Reproduce all the data, character for character.
START Records for the exercise
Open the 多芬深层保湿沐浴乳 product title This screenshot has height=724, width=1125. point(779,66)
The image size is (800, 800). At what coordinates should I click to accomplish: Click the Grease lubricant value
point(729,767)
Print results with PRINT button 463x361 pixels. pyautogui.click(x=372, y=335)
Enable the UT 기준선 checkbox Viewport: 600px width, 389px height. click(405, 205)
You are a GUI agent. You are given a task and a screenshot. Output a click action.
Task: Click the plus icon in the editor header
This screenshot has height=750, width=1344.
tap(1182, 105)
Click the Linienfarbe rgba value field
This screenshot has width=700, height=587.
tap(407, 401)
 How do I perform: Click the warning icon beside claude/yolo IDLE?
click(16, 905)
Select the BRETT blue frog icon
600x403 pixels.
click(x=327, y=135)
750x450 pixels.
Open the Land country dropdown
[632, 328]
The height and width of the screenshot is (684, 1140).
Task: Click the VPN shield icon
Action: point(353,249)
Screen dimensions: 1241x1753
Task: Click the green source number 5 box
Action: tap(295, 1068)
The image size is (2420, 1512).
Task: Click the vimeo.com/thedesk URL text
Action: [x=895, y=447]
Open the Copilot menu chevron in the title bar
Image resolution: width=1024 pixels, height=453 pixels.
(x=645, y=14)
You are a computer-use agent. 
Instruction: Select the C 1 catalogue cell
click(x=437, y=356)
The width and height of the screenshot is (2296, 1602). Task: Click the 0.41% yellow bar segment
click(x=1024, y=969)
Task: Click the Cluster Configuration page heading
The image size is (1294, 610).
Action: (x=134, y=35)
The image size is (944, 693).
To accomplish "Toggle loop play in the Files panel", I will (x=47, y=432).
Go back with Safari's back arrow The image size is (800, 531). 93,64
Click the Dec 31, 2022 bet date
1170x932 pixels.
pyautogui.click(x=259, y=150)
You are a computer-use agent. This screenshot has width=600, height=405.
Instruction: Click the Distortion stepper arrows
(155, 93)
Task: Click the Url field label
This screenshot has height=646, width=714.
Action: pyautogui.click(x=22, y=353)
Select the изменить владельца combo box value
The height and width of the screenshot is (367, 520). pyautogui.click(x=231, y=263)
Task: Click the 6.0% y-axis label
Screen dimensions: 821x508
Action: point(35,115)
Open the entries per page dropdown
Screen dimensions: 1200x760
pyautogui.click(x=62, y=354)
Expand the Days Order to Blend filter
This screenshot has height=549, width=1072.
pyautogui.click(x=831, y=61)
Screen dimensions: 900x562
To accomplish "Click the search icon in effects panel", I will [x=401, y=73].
END Records for the exercise
# [Written solution]
Open the 多芬深层保湿沐浴乳 product title This screenshot has height=724, width=1125. point(779,66)
The image size is (800, 800). At what coordinates should I click to accomplish: Click the Grease lubricant value
point(729,767)
Print results with PRINT button 463x361 pixels. pyautogui.click(x=372, y=335)
Enable the UT 기준선 checkbox Viewport: 600px width, 389px height. click(405, 205)
You are a GUI agent. You are given a task and a screenshot. Output a click action.
Task: Click the plus icon in the editor header
This screenshot has height=750, width=1344.
tap(1182, 105)
Click the Linienfarbe rgba value field
This screenshot has width=700, height=587.
tap(407, 401)
 How do I perform: Click the warning icon beside claude/yolo IDLE?
click(16, 905)
Select the BRETT blue frog icon
600x403 pixels.
click(x=327, y=135)
750x450 pixels.
Open the Land country dropdown
[632, 328]
The height and width of the screenshot is (684, 1140).
Task: Click the VPN shield icon
Action: point(353,249)
Screen dimensions: 1241x1753
Task: Click the green source number 5 box
Action: tap(295, 1068)
The image size is (2420, 1512).
Task: Click the vimeo.com/thedesk URL text
Action: [x=895, y=447]
Open the Copilot menu chevron in the title bar
Image resolution: width=1024 pixels, height=453 pixels.
(x=645, y=14)
You are a computer-use agent. 
Instruction: Select the C 1 catalogue cell
click(x=437, y=356)
The width and height of the screenshot is (2296, 1602). Task: Click the 0.41% yellow bar segment
click(x=1024, y=969)
Task: Click the Cluster Configuration page heading
The image size is (1294, 610).
Action: (x=134, y=35)
The image size is (944, 693).
To accomplish "Toggle loop play in the Files panel", I will (x=47, y=432).
Go back with Safari's back arrow The image size is (800, 531). 93,64
Click the Dec 31, 2022 bet date
1170x932 pixels.
pyautogui.click(x=259, y=150)
You are a computer-use agent. This screenshot has width=600, height=405.
Instruction: Click the Distortion stepper arrows
(155, 93)
Task: Click the Url field label
This screenshot has height=646, width=714.
Action: pyautogui.click(x=22, y=353)
Select the изменить владельца combo box value
The height and width of the screenshot is (367, 520). pyautogui.click(x=231, y=263)
Task: Click the 6.0% y-axis label
Screen dimensions: 821x508
Action: point(35,115)
Open the entries per page dropdown
Screen dimensions: 1200x760
pyautogui.click(x=62, y=354)
Expand the Days Order to Blend filter
This screenshot has height=549, width=1072.
pyautogui.click(x=831, y=61)
Screen dimensions: 900x562
To accomplish "Click the search icon in effects panel", I will [x=401, y=73].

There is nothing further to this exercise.